--- SOURCE MATERIAL ---
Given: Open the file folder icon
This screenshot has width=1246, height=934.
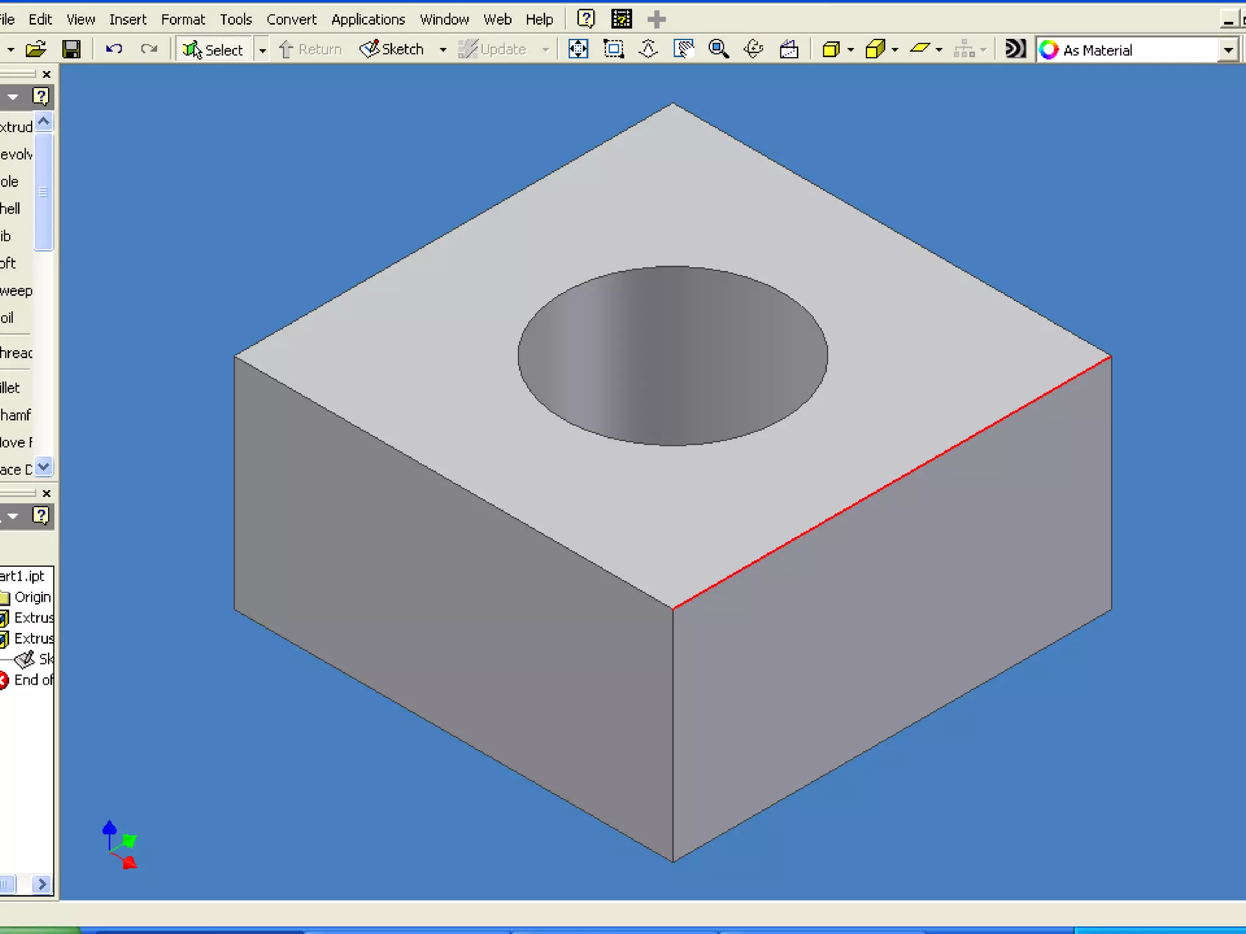Looking at the screenshot, I should tap(36, 49).
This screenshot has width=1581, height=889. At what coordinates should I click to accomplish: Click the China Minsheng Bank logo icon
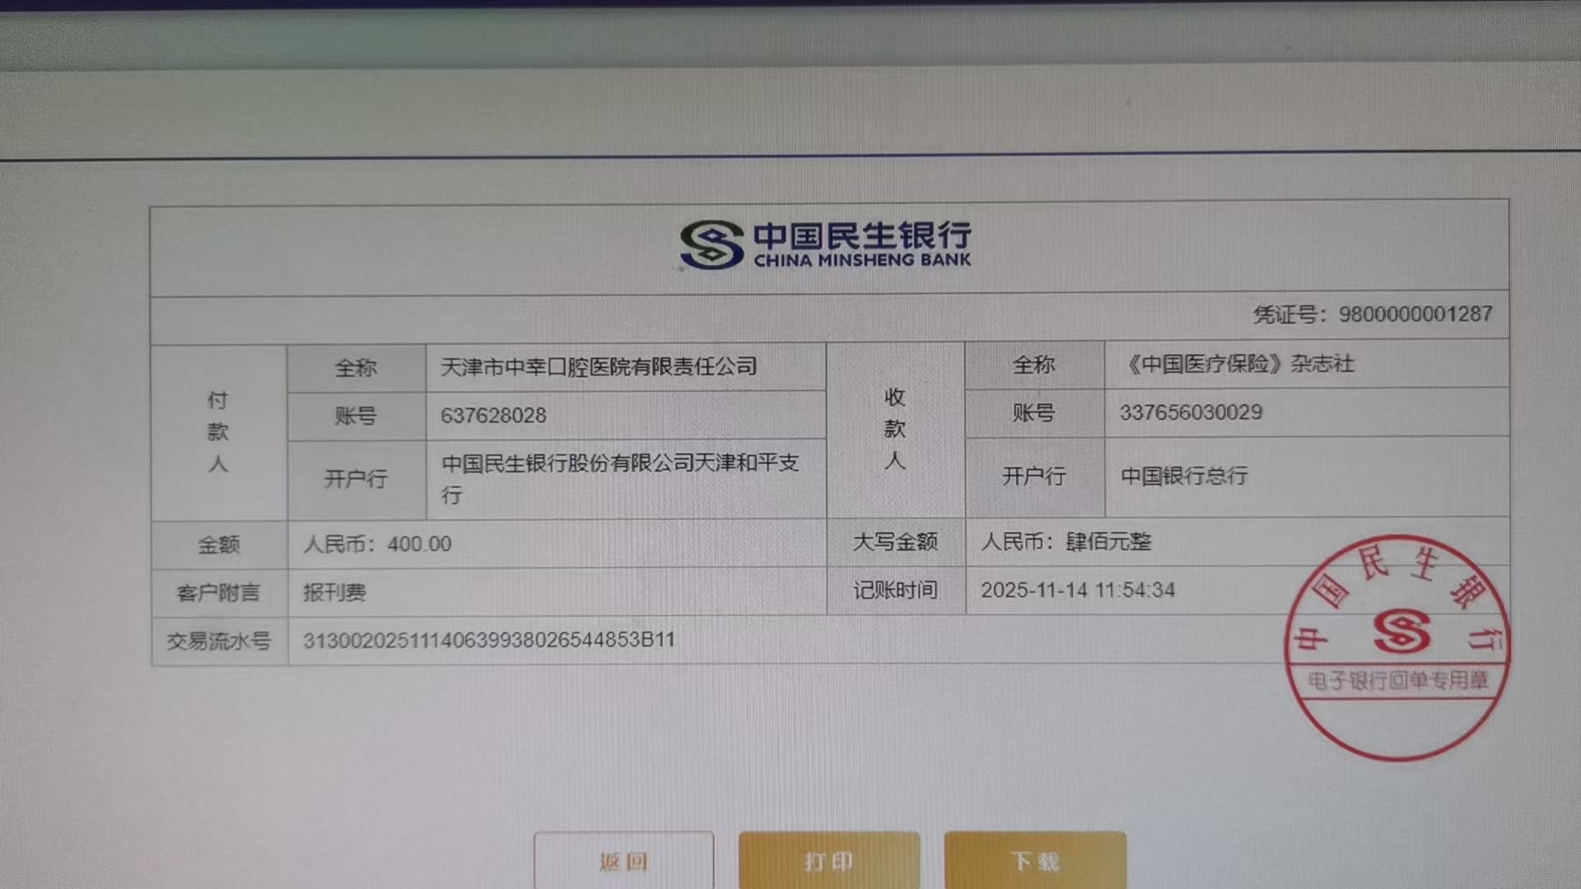tap(712, 244)

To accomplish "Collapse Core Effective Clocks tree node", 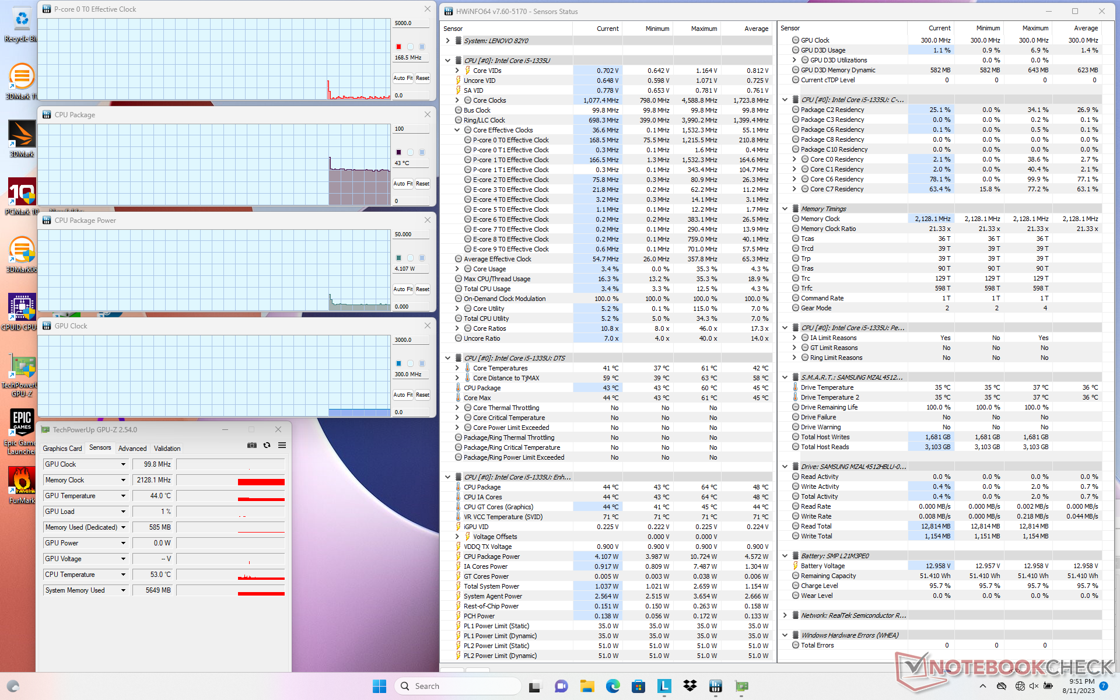I will pos(457,130).
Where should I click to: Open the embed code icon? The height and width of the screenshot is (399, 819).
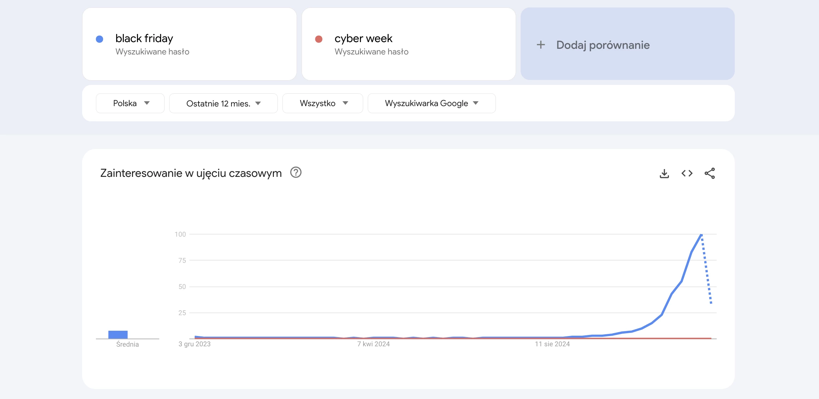tap(687, 173)
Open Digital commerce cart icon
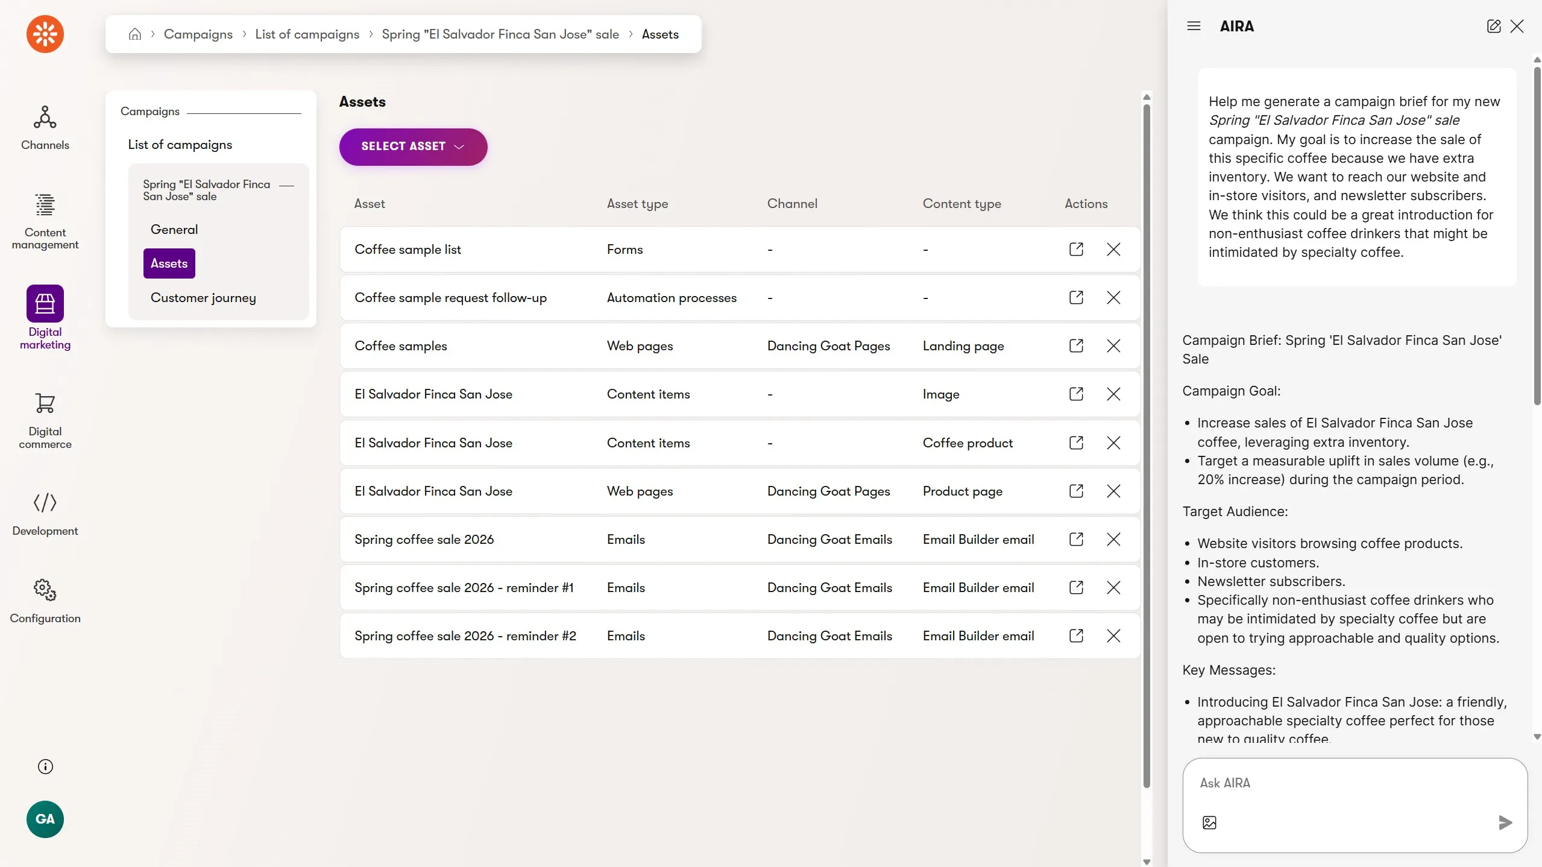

--- ACTIVITY ---
From the line holding "Where should I" through the last line of the material above, each line should be written out exactly, both included; omit the pictures.

--- SOLUTION BELOW ---
Where should I click to: Open the embed code icon? The height and width of the screenshot is (399, 819).
tap(687, 173)
Open Digital commerce cart icon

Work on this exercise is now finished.